§ SOURCE RECORDS:
◆ ◆ ◆ ◆
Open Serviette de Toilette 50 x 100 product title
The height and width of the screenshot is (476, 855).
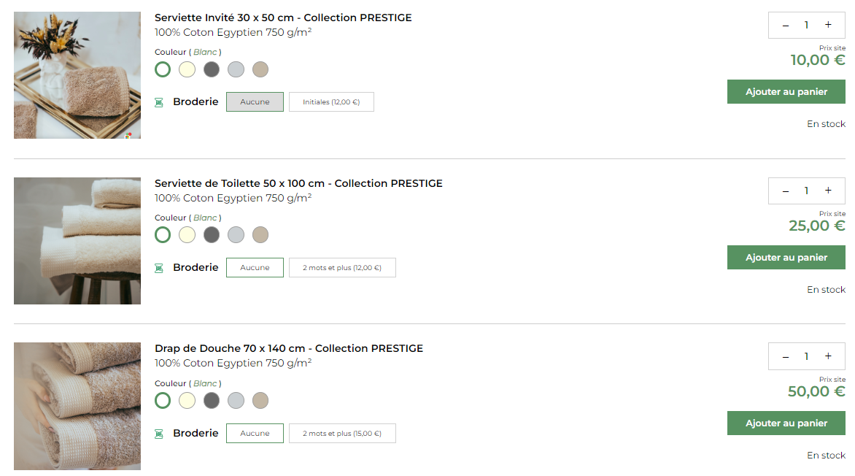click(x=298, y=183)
◆ ◆ ◆ ◆
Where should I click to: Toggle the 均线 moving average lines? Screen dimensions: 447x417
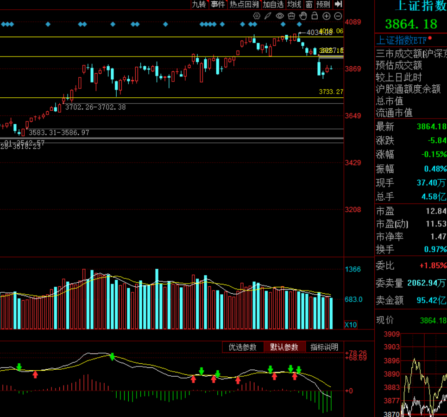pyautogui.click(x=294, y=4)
◆ ◆ ◆ ◆
Copy the listing from the line that contains "Open Serviette de" up to and including the line that contains "click(x=298, y=183)", leaving out the pictures.

Open Serviette de Toilette 50 x 100 product title
The height and width of the screenshot is (476, 855).
click(x=298, y=183)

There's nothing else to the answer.